Birmingham Tom was nothing special. I’d felt the need to satiate my undying need for cocktails one evening and wandered along to a local bar with a few friends. When I went to order my poison of choice, I was greeted by a group of men in suits about a decade older than myself. Leaning across the bar in the most graceful manner I could muster after a few whiskey sours, I caught his eye. I was a little drunk and feeling flirty so took a painfully obvious elongated route back to my table through his party.
My subtle seduction of carefully cast looks was going so well; until I tripped and knocked my entire drink down his three-piece. Apologies pouring out of my mouth somewhat more liberally than the spirit measures of the bar, I abandon my seducing. However, Tom touches the cuff of my shirt. He takes the blame and offers to replace my drink. In need of something to quell my nerves I agree, making small talk in the meantime. He explains he’s a postgrad studying for his doctorate. I attempt to look interested, and after a few exchanges of sweet nothings and numbers, I leave.
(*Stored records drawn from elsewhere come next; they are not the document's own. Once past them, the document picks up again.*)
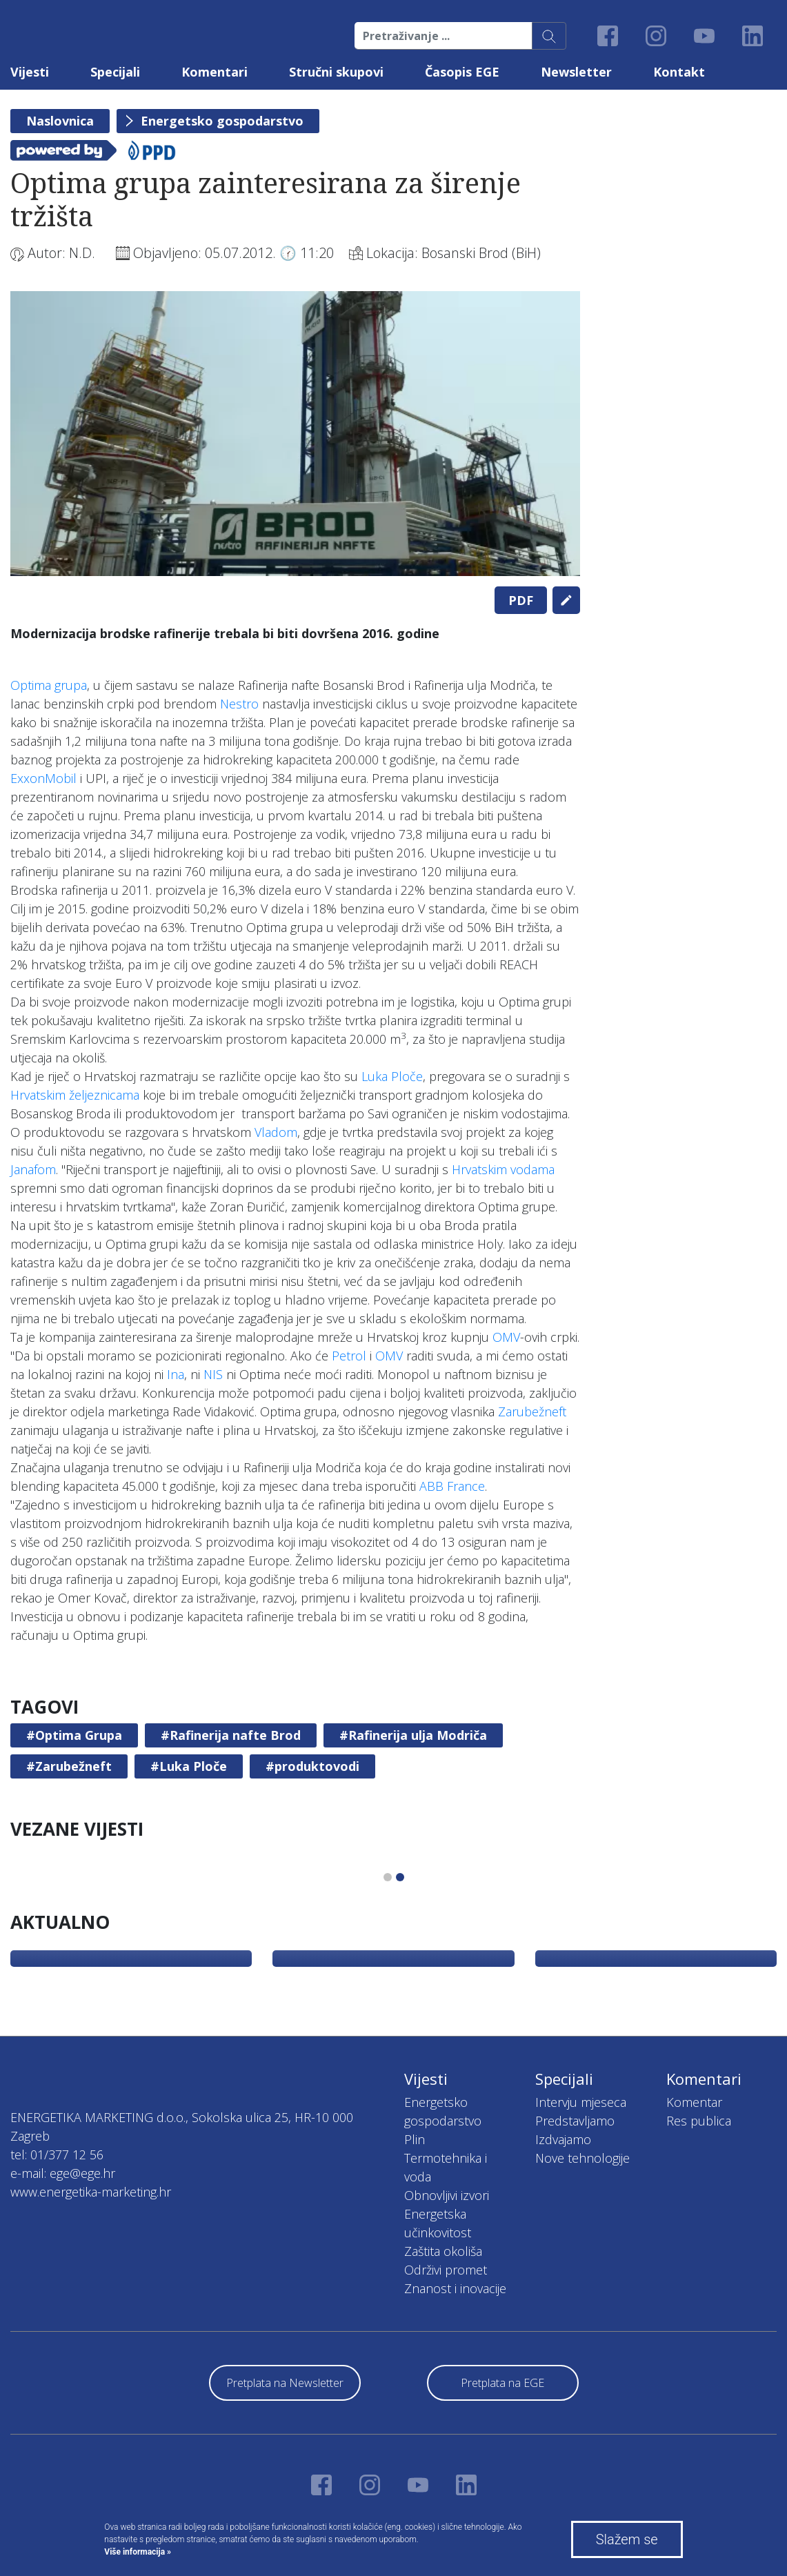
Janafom (33, 1169)
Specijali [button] (115, 71)
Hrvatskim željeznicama (74, 1095)
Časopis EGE (462, 71)
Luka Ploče (392, 1076)
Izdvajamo (563, 2139)
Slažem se (627, 2539)
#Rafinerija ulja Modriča (413, 1735)
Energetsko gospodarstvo (222, 120)
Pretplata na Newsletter (284, 2382)
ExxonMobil (43, 778)
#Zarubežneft (69, 1766)
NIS (213, 1374)
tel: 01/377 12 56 (56, 2154)
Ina (175, 1374)
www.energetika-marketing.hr (90, 2191)
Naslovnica (60, 120)
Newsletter (576, 71)
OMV (506, 1337)
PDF (520, 600)
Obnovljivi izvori (446, 2195)
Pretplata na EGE (502, 2382)
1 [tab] (387, 1877)
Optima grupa (48, 685)
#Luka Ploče (188, 1766)
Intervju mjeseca (580, 2102)
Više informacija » (137, 2552)
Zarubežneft (532, 1411)
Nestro (239, 703)
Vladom (276, 1132)
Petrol (349, 1355)
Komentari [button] (214, 71)
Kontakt (679, 71)
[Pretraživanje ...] (443, 36)
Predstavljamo (575, 2120)
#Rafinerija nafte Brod (231, 1735)
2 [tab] (400, 1877)
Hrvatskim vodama (503, 1169)
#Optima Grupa (74, 1735)
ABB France (452, 1486)
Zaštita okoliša (443, 2251)
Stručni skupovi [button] (336, 71)
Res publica (698, 2120)
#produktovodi (312, 1766)
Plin (414, 2139)
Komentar (694, 2102)
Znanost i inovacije (455, 2288)
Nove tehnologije (582, 2158)
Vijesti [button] (29, 71)
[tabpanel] (295, 433)
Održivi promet (445, 2269)
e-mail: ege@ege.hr (62, 2173)
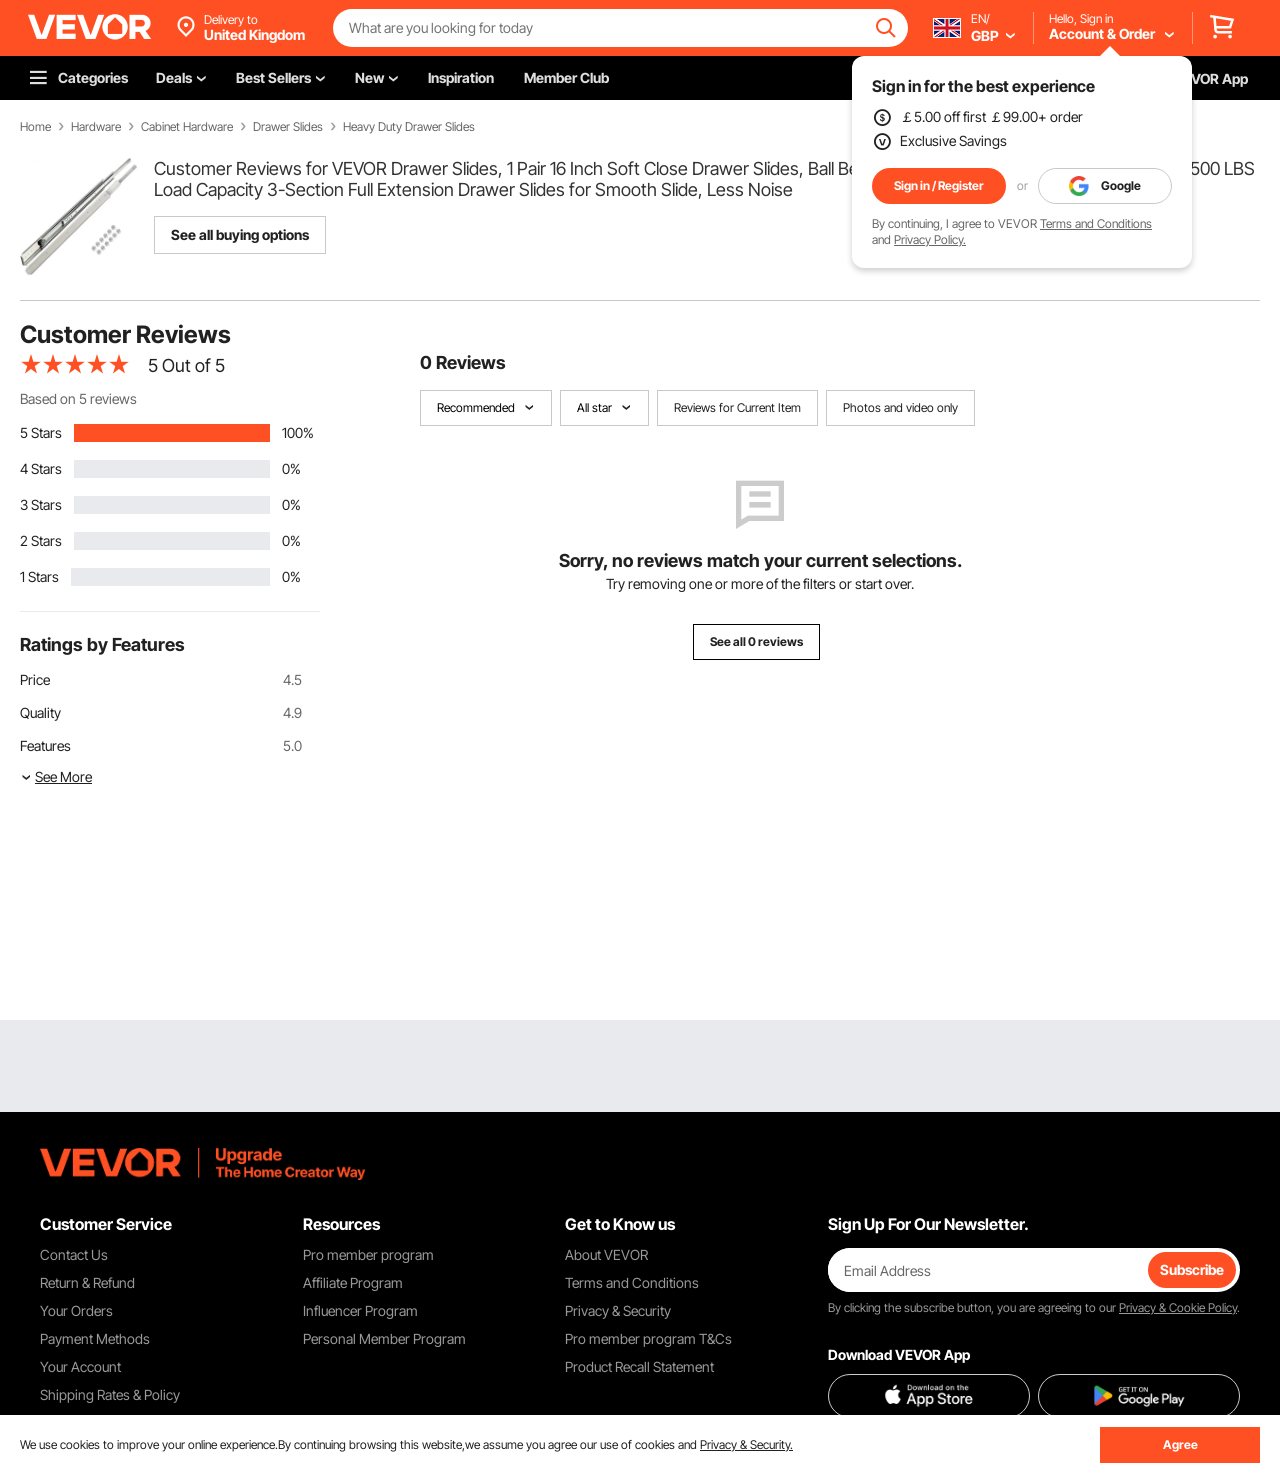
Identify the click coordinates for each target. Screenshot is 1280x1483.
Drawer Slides (288, 127)
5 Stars (41, 432)
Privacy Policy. (930, 239)
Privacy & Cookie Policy (1178, 1307)
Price (35, 679)
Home (35, 127)
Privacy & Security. (746, 1444)
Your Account (80, 1366)
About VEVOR (606, 1254)
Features (45, 745)
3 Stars (41, 504)
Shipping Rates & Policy (110, 1394)
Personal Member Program (384, 1338)
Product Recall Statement (639, 1366)
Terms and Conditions (1096, 223)
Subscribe (1192, 1269)
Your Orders (76, 1310)
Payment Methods (95, 1338)
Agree (1180, 1444)
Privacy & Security (618, 1310)
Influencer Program (360, 1310)
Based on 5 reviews (78, 398)
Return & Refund (87, 1282)
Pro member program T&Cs (648, 1338)
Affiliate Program (353, 1282)
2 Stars (41, 540)
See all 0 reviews (756, 641)
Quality (40, 712)
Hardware (96, 127)
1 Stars (39, 576)
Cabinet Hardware (187, 127)
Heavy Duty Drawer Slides (409, 127)
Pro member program (368, 1254)
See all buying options (240, 234)
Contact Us (74, 1254)
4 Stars (41, 468)
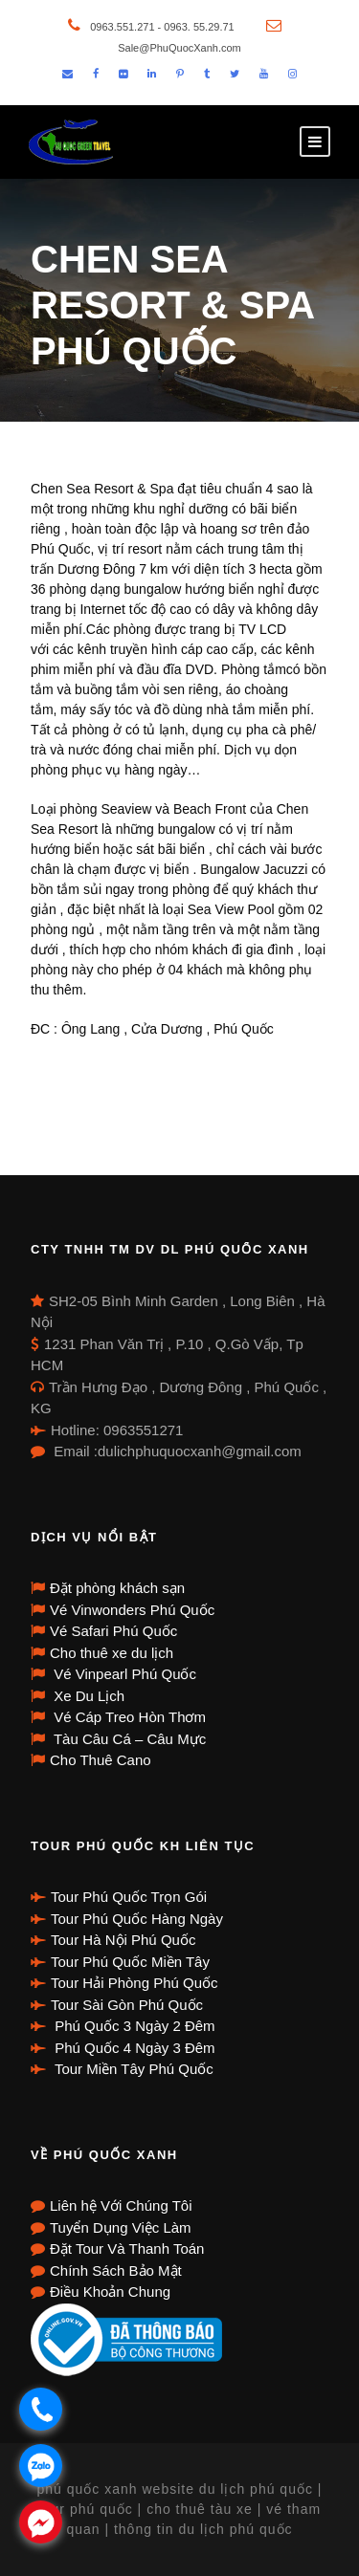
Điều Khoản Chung (110, 2291)
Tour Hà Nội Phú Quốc (123, 1940)
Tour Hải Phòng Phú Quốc (134, 1983)
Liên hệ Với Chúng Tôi (120, 2205)
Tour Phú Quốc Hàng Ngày (137, 1918)
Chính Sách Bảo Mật (116, 2270)
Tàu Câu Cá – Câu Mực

Back in bed and with my room spinning round me, I check my phone. It seems Birmingham Tom is at the same point of blissful drunkenness. Or at least that’s what I understood by the typos and subsequent flurry of nudes I received at 1am.
Horny and drunk, I invite this guy round. Not because he was aesthetically pleasing. I mean, he wasn’t bad looking or out of shape. I mainly invite him over because I’d never been with someone born a decade earlier than myself. The mystique and taboo of age intrigued me. Plus, when someone sends you a messages saying they are “looking to experiment a bit, and for the other person to take control”, the dom within this small masculine frame quivered with excitement. Being asked to shave his genitals was somewhat less arousing and something I utterly refused. But being told how much he wanted me to handcuff him, spread his legs apart and work my magic made up for that.
Arriving bleary eyed, his frumpy fleece kills the slight boner I had. But as soon as we enter my room and I begin to undress him, it soon returns. Lying naked on the bed, he tells me to tie him up and clamp his mouth shut. Inexperienced, I grab the joke red furry handcuffs an ex bought me and set to work. Running around my room to find things to tie this tall man up with, all I have to hand is a couple of dressing gown cords. I feel I can never praise my Gran’s excellent choice in M&S’s festive loungewear again.
I now have a thirty-year-old man trussed up and blindfolded on my bed. I decide I really could do this dominatrix lark. However disaster strikes. At my height of arousal, his undisclosed allergy to strawberry-flavoured lube kick in. Trying to untie all knots made in my horny haste and sobering up, the night ends. But at least I got a free drink out of it.